Regardless, Alba’s argument sounded an awful lot like the “Cigarettes-done-never-kill-no-one-shoot-mah-ol-grampa-Billy-Bob-smoked-twelve-Camels-a-day-and-that-dadgum-sunnavabitch-lived-til-he-was-eighty-seven!” argument. I took the plate back into the kitchen, plopped my opportunity for a Darwin Awards on the frying pan, and started up the stove.


“Come on, Hans, now the flavor is going to go away!” Shouted Alba from outside. I noted that I preferred flavorless, cooked chicken to an orgasmically flavorful, undercooked bastion of Salmonella. Alba finally trudged into the kitchen after thirty seconds to badger me into taking the chicken off the frying pan. The chicken still didn’t look completely cooked through.


“Look, Alba, unless the dish is called a vagina, I prefer the things I eat to be dead and thoroughly cooked.”


“Okay, one: disgusting. Two: I promise it’s fine. Quit being so American and be acceptful of other cultures. Isn’t that why you’re traveling, to try different things and become cultured?” Before I could reply, she took the chicken, dumped it back onto my plate, and walked out to the patio with it.
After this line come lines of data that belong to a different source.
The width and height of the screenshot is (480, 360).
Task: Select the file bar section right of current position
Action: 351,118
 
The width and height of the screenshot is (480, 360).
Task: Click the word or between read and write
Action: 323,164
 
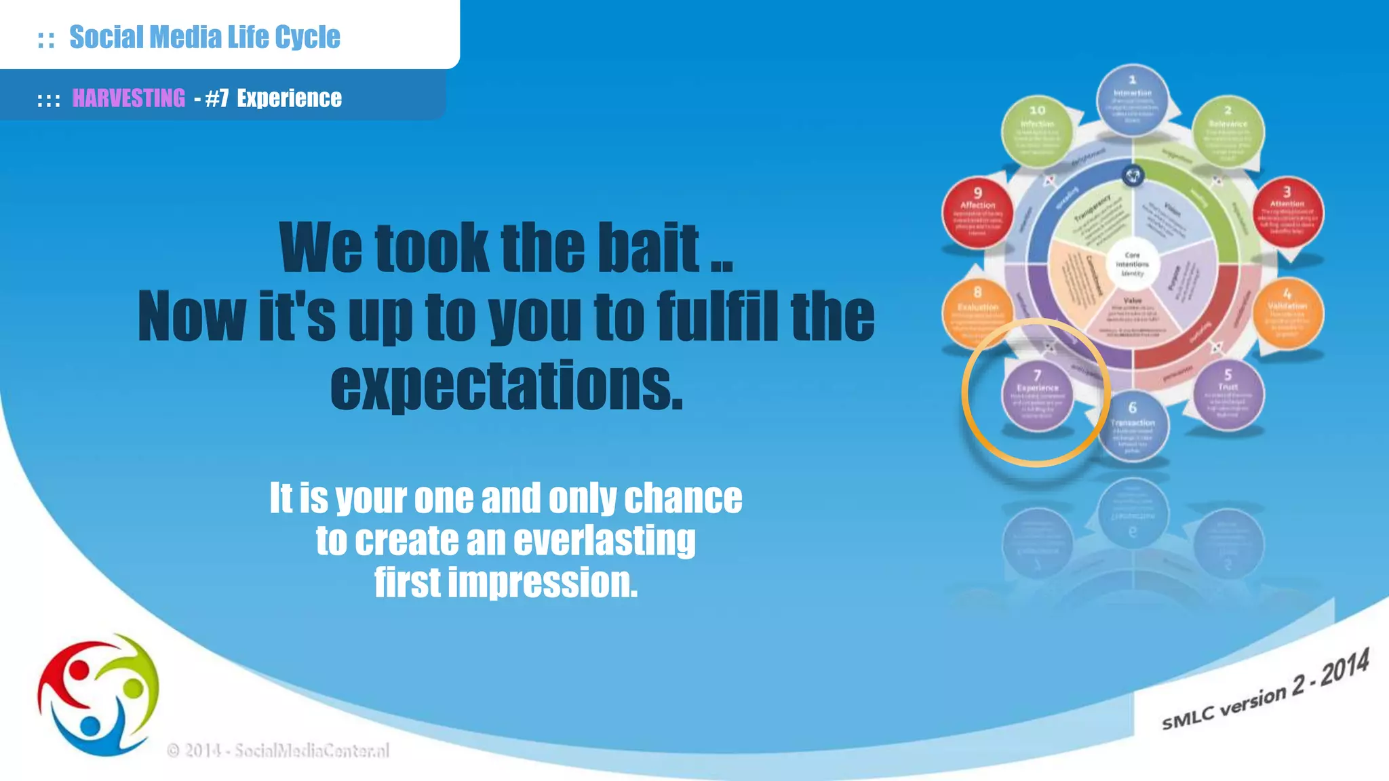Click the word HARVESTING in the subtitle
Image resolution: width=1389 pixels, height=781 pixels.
click(128, 98)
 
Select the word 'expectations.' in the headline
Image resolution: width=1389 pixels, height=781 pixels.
click(507, 386)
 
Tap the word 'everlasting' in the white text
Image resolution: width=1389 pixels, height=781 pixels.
click(604, 540)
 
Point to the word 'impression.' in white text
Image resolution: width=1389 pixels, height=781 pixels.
click(543, 582)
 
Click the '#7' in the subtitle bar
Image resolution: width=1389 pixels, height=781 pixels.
click(216, 98)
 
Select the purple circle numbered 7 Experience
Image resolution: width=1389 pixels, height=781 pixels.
click(1037, 396)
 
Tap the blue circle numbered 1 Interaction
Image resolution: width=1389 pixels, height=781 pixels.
click(1132, 100)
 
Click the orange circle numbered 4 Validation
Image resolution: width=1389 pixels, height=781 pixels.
click(1287, 313)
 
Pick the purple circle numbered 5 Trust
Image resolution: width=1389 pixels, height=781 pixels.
click(1228, 396)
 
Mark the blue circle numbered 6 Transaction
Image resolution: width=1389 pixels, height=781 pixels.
click(1132, 427)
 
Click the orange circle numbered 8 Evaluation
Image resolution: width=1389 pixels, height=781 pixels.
click(977, 313)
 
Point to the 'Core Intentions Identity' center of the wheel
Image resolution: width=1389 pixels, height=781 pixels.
click(1132, 264)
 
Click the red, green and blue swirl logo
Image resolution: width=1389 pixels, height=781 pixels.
click(98, 695)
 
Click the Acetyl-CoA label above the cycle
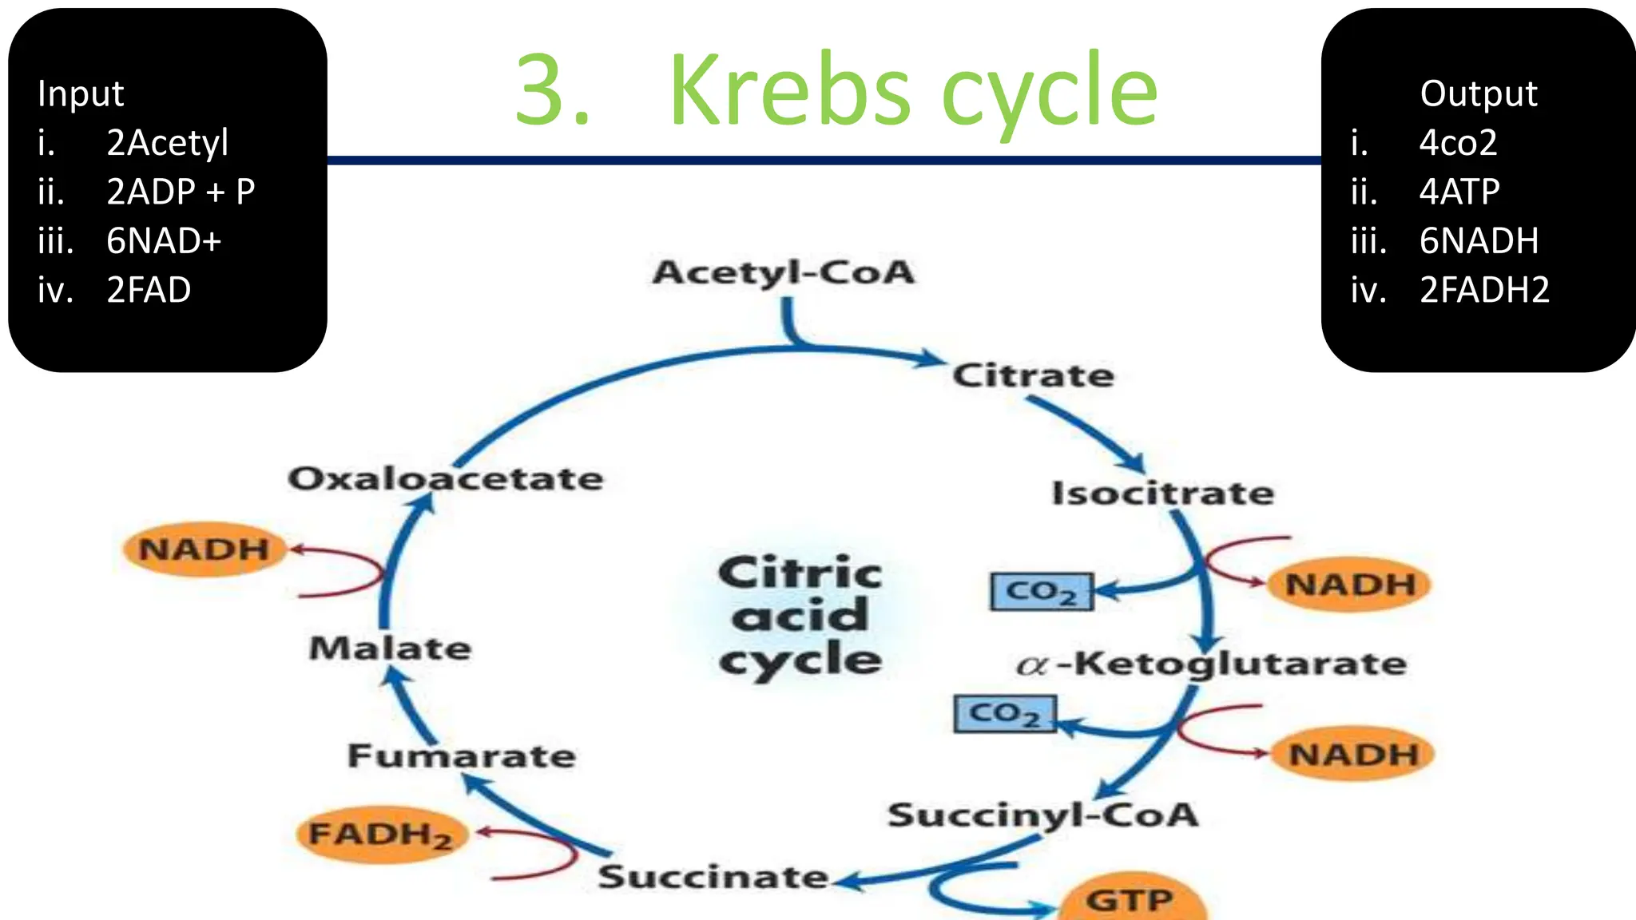[784, 273]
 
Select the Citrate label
[1033, 375]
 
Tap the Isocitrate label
[1163, 494]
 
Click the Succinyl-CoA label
[1043, 815]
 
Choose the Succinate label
[713, 877]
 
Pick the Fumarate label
[462, 755]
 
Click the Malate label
[390, 648]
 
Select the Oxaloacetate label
[446, 479]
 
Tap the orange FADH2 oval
[381, 835]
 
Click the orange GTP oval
[1130, 901]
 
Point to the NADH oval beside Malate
[204, 549]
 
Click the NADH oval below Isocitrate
[1350, 585]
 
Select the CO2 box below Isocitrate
[1041, 592]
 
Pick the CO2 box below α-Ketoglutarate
[1005, 713]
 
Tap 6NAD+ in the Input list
[164, 241]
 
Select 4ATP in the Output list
[1459, 192]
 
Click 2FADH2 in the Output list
[1484, 290]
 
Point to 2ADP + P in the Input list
[181, 192]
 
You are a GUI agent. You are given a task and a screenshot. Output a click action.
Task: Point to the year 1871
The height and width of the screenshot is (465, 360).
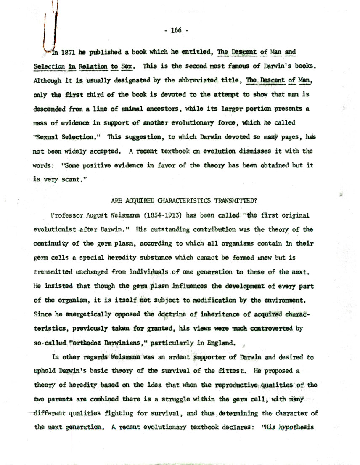[x=69, y=53]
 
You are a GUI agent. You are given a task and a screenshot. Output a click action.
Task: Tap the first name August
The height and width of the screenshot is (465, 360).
[x=98, y=215]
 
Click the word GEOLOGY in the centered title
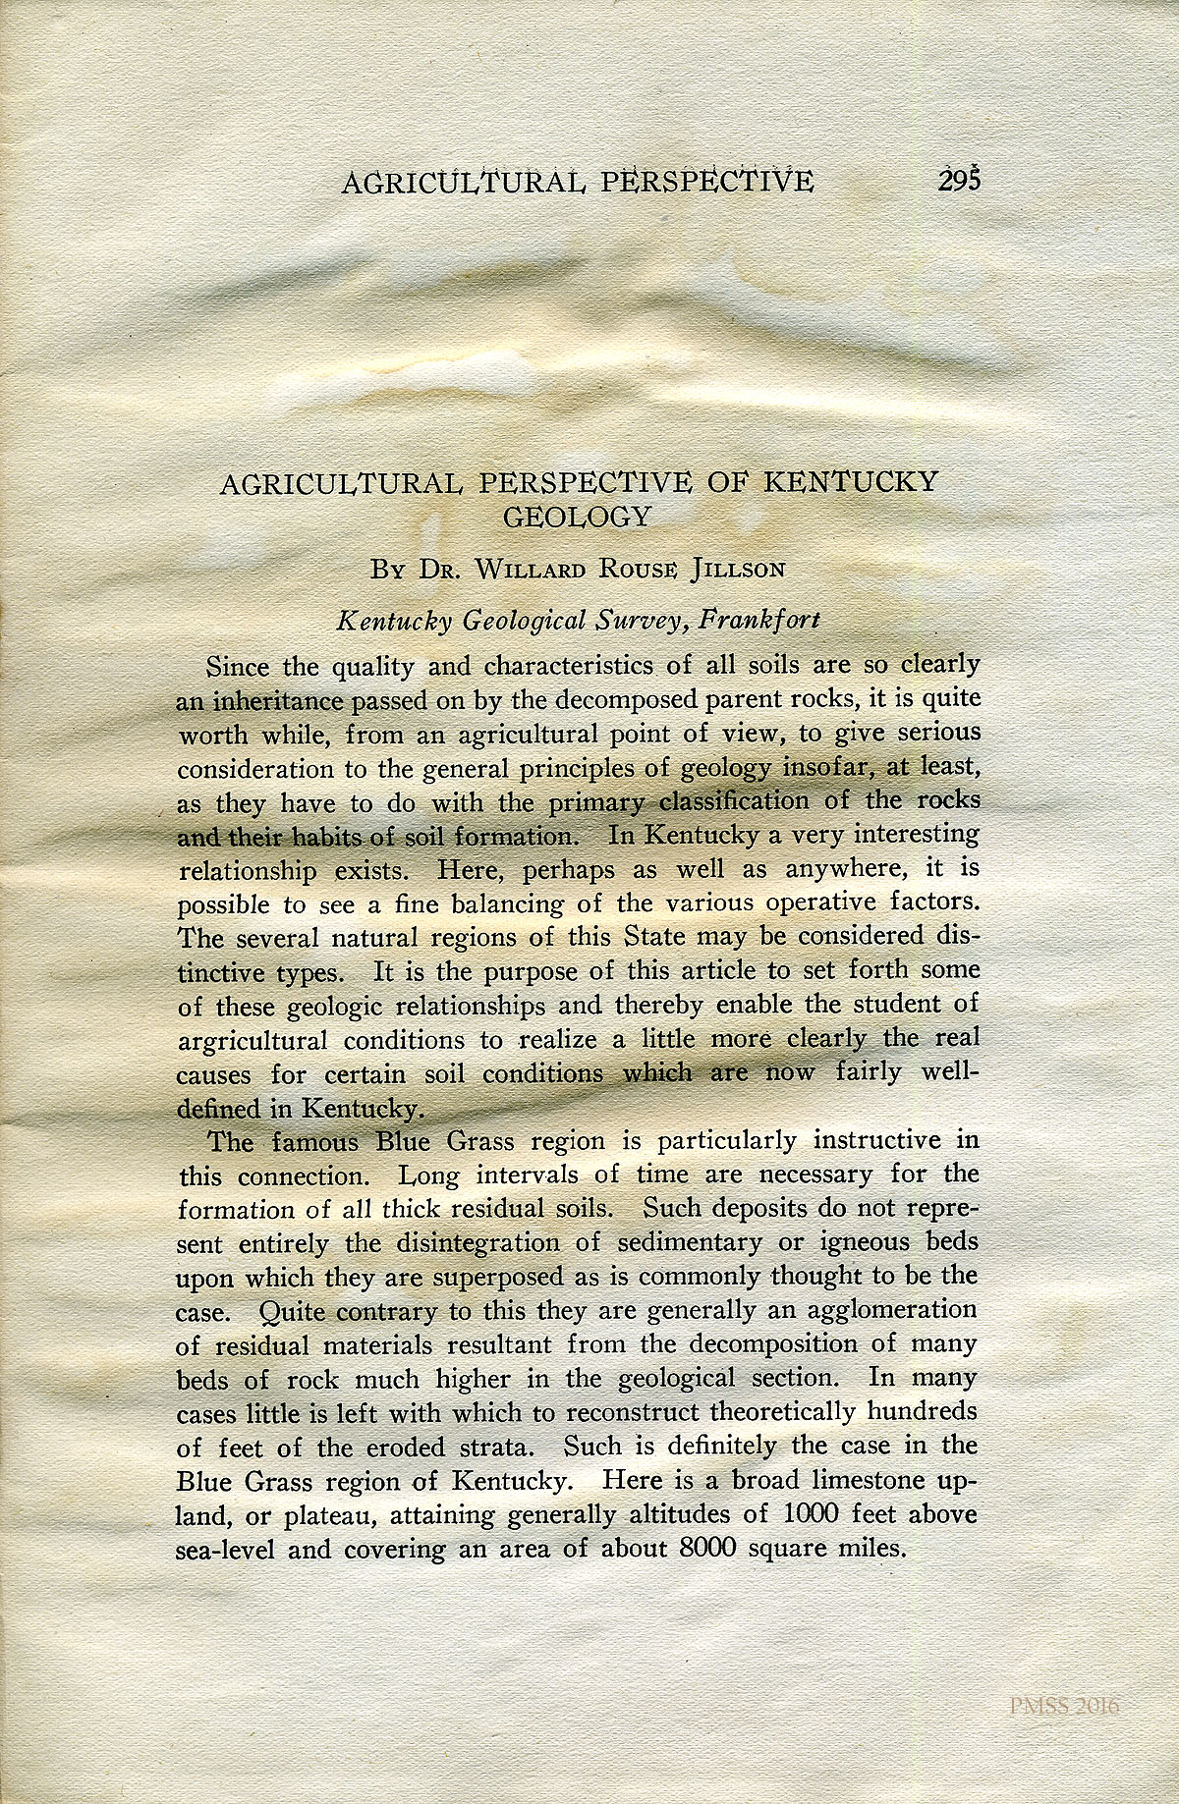point(577,517)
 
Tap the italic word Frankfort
point(758,621)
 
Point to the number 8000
point(708,1549)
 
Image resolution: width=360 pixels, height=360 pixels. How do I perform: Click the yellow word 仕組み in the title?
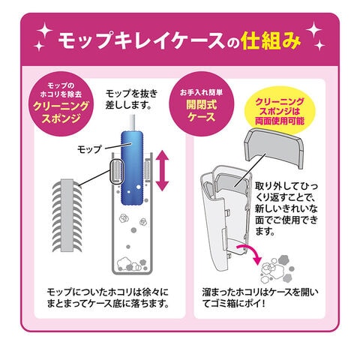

Defeated, I followed her outside and sat back down at the table.


While I mulled whether it would be wise or not to still eat the undercooked chicken, Davíd began telling a story that involved him, his male cousin, and another girl in the back of his car last Saturday.


“Well,” I thought to myself with raised eyebrows as I cut a pink piece of meat and shoved it in my mouth, “this can’t be as bad as that.”